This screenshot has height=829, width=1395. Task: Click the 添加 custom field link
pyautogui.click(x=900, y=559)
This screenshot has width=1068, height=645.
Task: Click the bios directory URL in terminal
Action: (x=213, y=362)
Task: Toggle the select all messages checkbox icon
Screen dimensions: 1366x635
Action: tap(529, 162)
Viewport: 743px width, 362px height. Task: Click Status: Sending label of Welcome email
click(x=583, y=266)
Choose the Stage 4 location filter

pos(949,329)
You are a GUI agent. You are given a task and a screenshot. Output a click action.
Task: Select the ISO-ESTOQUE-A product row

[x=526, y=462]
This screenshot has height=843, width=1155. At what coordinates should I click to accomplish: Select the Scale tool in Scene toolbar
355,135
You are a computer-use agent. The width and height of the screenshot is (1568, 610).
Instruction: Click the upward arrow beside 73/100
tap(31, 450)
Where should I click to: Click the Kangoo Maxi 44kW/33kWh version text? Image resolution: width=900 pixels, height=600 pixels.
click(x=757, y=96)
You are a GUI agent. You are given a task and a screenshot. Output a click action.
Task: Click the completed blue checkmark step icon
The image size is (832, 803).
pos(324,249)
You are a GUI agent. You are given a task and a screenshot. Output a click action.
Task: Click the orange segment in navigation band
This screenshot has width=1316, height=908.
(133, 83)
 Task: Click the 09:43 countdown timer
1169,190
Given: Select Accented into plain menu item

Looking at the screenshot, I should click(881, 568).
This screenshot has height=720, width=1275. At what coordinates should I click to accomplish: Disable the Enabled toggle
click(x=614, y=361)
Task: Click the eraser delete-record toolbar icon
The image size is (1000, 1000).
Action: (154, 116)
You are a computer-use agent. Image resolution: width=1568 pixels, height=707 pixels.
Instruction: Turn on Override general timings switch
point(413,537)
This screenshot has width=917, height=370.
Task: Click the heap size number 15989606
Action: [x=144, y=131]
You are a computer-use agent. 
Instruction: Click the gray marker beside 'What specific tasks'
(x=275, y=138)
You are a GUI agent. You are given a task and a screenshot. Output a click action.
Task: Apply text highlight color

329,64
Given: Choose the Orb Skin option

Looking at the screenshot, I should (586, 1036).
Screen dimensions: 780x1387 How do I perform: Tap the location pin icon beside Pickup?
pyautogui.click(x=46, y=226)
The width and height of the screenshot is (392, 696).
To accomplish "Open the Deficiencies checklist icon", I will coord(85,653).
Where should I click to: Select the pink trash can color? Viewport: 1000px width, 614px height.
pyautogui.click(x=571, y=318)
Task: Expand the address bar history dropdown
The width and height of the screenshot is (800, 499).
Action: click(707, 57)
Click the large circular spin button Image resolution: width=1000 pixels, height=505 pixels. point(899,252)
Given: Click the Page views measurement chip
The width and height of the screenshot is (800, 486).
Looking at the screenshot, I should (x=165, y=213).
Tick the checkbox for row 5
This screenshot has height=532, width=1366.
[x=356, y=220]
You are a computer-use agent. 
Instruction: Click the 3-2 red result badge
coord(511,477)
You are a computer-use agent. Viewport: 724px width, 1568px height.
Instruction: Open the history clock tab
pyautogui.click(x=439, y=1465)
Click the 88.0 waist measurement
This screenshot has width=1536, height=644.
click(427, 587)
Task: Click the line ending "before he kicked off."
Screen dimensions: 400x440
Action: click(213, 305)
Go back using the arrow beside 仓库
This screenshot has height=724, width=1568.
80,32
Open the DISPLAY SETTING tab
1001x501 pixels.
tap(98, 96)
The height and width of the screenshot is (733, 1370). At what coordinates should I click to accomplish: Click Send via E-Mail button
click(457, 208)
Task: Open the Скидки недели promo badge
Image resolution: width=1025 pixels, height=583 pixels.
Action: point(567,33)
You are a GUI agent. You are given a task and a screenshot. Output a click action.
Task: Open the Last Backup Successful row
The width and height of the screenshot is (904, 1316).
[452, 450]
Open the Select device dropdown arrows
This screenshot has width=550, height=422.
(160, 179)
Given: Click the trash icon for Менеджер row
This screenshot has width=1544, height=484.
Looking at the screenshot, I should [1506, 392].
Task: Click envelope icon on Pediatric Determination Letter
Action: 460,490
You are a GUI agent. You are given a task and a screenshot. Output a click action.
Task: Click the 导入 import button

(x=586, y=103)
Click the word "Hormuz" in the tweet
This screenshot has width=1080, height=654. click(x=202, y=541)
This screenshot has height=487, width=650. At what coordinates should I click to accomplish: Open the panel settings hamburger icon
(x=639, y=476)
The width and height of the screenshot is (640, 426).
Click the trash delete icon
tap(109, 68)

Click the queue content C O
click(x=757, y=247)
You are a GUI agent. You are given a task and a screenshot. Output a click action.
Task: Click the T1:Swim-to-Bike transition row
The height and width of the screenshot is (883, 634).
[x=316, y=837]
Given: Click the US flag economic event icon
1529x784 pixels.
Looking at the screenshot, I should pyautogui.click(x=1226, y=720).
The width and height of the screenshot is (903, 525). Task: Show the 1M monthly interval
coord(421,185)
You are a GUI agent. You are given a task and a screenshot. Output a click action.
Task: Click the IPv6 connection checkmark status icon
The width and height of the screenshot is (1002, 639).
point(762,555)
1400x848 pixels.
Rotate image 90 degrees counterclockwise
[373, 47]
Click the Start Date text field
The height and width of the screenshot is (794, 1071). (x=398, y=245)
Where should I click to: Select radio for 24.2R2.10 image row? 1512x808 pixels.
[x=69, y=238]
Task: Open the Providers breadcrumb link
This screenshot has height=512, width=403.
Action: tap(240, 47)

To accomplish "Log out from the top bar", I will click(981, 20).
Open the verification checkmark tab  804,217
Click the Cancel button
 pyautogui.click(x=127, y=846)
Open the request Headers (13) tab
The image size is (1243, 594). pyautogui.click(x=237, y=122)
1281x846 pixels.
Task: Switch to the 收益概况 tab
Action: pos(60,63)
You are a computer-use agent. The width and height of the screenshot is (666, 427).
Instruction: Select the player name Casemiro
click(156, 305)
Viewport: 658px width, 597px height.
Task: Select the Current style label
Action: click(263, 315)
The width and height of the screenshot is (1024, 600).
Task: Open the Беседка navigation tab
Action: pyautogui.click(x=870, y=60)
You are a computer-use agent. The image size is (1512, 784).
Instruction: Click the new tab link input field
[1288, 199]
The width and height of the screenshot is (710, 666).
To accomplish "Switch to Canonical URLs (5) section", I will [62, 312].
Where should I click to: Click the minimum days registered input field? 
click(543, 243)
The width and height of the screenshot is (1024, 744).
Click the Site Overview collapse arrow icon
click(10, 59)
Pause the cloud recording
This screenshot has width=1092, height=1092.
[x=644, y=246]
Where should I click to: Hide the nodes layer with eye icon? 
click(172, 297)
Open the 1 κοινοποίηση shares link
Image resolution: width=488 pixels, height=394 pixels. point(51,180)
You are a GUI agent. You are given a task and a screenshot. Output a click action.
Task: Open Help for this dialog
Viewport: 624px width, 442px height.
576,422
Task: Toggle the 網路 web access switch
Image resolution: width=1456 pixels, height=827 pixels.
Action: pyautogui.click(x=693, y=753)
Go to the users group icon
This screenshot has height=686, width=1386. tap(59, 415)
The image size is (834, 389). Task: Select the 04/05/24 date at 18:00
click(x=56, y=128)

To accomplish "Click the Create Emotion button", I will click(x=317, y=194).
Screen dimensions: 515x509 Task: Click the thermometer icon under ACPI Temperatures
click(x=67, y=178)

Exercise prompt
Nothing should be dropped or changed, so repeat all of the entries exactly.

Solution to this exercise
This screenshot has height=829, width=1395. Task: Click the 添加 custom field link
pyautogui.click(x=900, y=559)
This screenshot has width=1068, height=645.
Task: Click the bios directory URL in terminal
Action: (x=213, y=362)
Task: Toggle the select all messages checkbox icon
Screen dimensions: 1366x635
Action: tap(529, 162)
Viewport: 743px width, 362px height. Task: Click Status: Sending label of Welcome email
click(x=583, y=266)
Choose the Stage 4 location filter

pos(949,329)
You are a GUI agent. You are given a task and a screenshot. Output a click action.
Task: Select the ISO-ESTOQUE-A product row

[x=526, y=462]
This screenshot has height=843, width=1155. At what coordinates should I click to accomplish: Select the Scale tool in Scene toolbar
355,135
You are a computer-use agent. The width and height of the screenshot is (1568, 610).
Instruction: Click the upward arrow beside 73/100
tap(31, 450)
Where should I click to: Click the Kangoo Maxi 44kW/33kWh version text? Image resolution: width=900 pixels, height=600 pixels.
click(x=757, y=96)
You are a GUI agent. You are given a task and a screenshot. Output a click action.
Task: Click the completed blue checkmark step icon
The image size is (832, 803).
pos(324,249)
You are a GUI agent. You are given a task and a screenshot. Output a click action.
Task: Click the orange segment in navigation band
This screenshot has width=1316, height=908.
(133, 83)
 Task: Click the 09:43 countdown timer
1169,190
Given: Select Accented into plain menu item

Looking at the screenshot, I should click(881, 568).
This screenshot has height=720, width=1275. At what coordinates should I click to accomplish: Disable the Enabled toggle
click(x=614, y=361)
Task: Click the eraser delete-record toolbar icon
The image size is (1000, 1000).
Action: (154, 116)
You are a computer-use agent. Image resolution: width=1568 pixels, height=707 pixels.
Instruction: Turn on Override general timings switch
point(413,537)
This screenshot has width=917, height=370.
Task: Click the heap size number 15989606
Action: [x=144, y=131]
You are a computer-use agent. 
Instruction: Click the gray marker beside 'What specific tasks'
(x=275, y=138)
You are a GUI agent. You are given a task and a screenshot. Output a click action.
Task: Apply text highlight color

329,64
Given: Choose the Orb Skin option

Looking at the screenshot, I should (586, 1036).
Screen dimensions: 780x1387 How do I perform: Tap the location pin icon beside Pickup?
pyautogui.click(x=46, y=226)
The width and height of the screenshot is (392, 696).
To accomplish "Open the Deficiencies checklist icon", I will coord(85,653).
Where should I click to: Select the pink trash can color? Viewport: 1000px width, 614px height.
pyautogui.click(x=571, y=318)
Task: Expand the address bar history dropdown
The width and height of the screenshot is (800, 499).
Action: click(707, 57)
Click the large circular spin button Image resolution: width=1000 pixels, height=505 pixels. point(899,252)
Given: Click the Page views measurement chip
The width and height of the screenshot is (800, 486).
Looking at the screenshot, I should (x=165, y=213).
Tick the checkbox for row 5
This screenshot has height=532, width=1366.
[x=356, y=220]
You are a computer-use agent. 
Instruction: Click the 3-2 red result badge
coord(511,477)
You are a computer-use agent. Viewport: 724px width, 1568px height.
Instruction: Open the history clock tab
pyautogui.click(x=439, y=1465)
Click the 88.0 waist measurement
This screenshot has width=1536, height=644.
click(427, 587)
Task: Click the line ending "before he kicked off."
Screen dimensions: 400x440
Action: click(213, 305)
Go back using the arrow beside 仓库
This screenshot has height=724, width=1568.
80,32
Open the DISPLAY SETTING tab
1001x501 pixels.
tap(98, 96)
The height and width of the screenshot is (733, 1370). At what coordinates should I click to accomplish: Click Send via E-Mail button
click(457, 208)
Task: Open the Скидки недели promo badge
Image resolution: width=1025 pixels, height=583 pixels.
Action: point(567,33)
You are a GUI agent. You are given a task and a screenshot. Output a click action.
Task: Open the Last Backup Successful row
The width and height of the screenshot is (904, 1316).
[452, 450]
Open the Select device dropdown arrows
This screenshot has width=550, height=422.
(160, 179)
Given: Click the trash icon for Менеджер row
This screenshot has width=1544, height=484.
Looking at the screenshot, I should [1506, 392].
Task: Click envelope icon on Pediatric Determination Letter
Action: 460,490
You are a GUI agent. You are given a task and a screenshot. Output a click action.
Task: Click the 导入 import button

(x=586, y=103)
Click the word "Hormuz" in the tweet
This screenshot has width=1080, height=654. click(x=202, y=541)
This screenshot has height=487, width=650. At what coordinates should I click to accomplish: Open the panel settings hamburger icon
(x=639, y=476)
The width and height of the screenshot is (640, 426).
Click the trash delete icon
tap(109, 68)

Click the queue content C O
click(x=757, y=247)
You are a GUI agent. You are given a task and a screenshot. Output a click action.
Task: Click the T1:Swim-to-Bike transition row
The height and width of the screenshot is (883, 634).
[x=316, y=837]
Given: Click the US flag economic event icon
1529x784 pixels.
Looking at the screenshot, I should pyautogui.click(x=1226, y=720).
The width and height of the screenshot is (903, 525). Task: Show the 1M monthly interval
coord(421,185)
You are a GUI agent. You are given a task and a screenshot. Output a click action.
Task: Click the IPv6 connection checkmark status icon
The width and height of the screenshot is (1002, 639).
point(762,555)
1400x848 pixels.
Rotate image 90 degrees counterclockwise
[373, 47]
Click the Start Date text field
The height and width of the screenshot is (794, 1071). (x=398, y=245)
Where should I click to: Select radio for 24.2R2.10 image row? 1512x808 pixels.
[x=69, y=238]
Task: Open the Providers breadcrumb link
This screenshot has height=512, width=403.
Action: tap(240, 47)

To accomplish "Log out from the top bar", I will click(981, 20).
Open the verification checkmark tab  804,217
Click the Cancel button
 pyautogui.click(x=127, y=846)
Open the request Headers (13) tab
The image size is (1243, 594). pyautogui.click(x=237, y=122)
1281x846 pixels.
Task: Switch to the 收益概况 tab
Action: pos(60,63)
You are a computer-use agent. The width and height of the screenshot is (666, 427).
Instruction: Select the player name Casemiro
click(156, 305)
Viewport: 658px width, 597px height.
Task: Select the Current style label
Action: click(263, 315)
The width and height of the screenshot is (1024, 600).
Task: Open the Беседка navigation tab
Action: pyautogui.click(x=870, y=60)
You are a computer-use agent. The image size is (1512, 784).
Instruction: Click the new tab link input field
[1288, 199]
The width and height of the screenshot is (710, 666).
To accomplish "Switch to Canonical URLs (5) section", I will [62, 312].
Where should I click to: Click the minimum days registered input field? 
click(543, 243)
The width and height of the screenshot is (1024, 744).
Click the Site Overview collapse arrow icon
click(10, 59)
Pause the cloud recording
This screenshot has width=1092, height=1092.
[x=644, y=246]
Where should I click to: Hide the nodes layer with eye icon? 
click(172, 297)
Open the 1 κοινοποίηση shares link
Image resolution: width=488 pixels, height=394 pixels. point(51,180)
You are a GUI agent. You are given a task and a screenshot. Output a click action.
Task: Open Help for this dialog
Viewport: 624px width, 442px height.
576,422
Task: Toggle the 網路 web access switch
Image resolution: width=1456 pixels, height=827 pixels.
Action: pyautogui.click(x=693, y=753)
Go to the users group icon
This screenshot has height=686, width=1386. tap(59, 415)
The image size is (834, 389). Task: Select the 04/05/24 date at 18:00
click(x=56, y=128)

To accomplish "Click the Create Emotion button", I will click(x=317, y=194).
Screen dimensions: 515x509 Task: Click the thermometer icon under ACPI Temperatures
click(x=67, y=178)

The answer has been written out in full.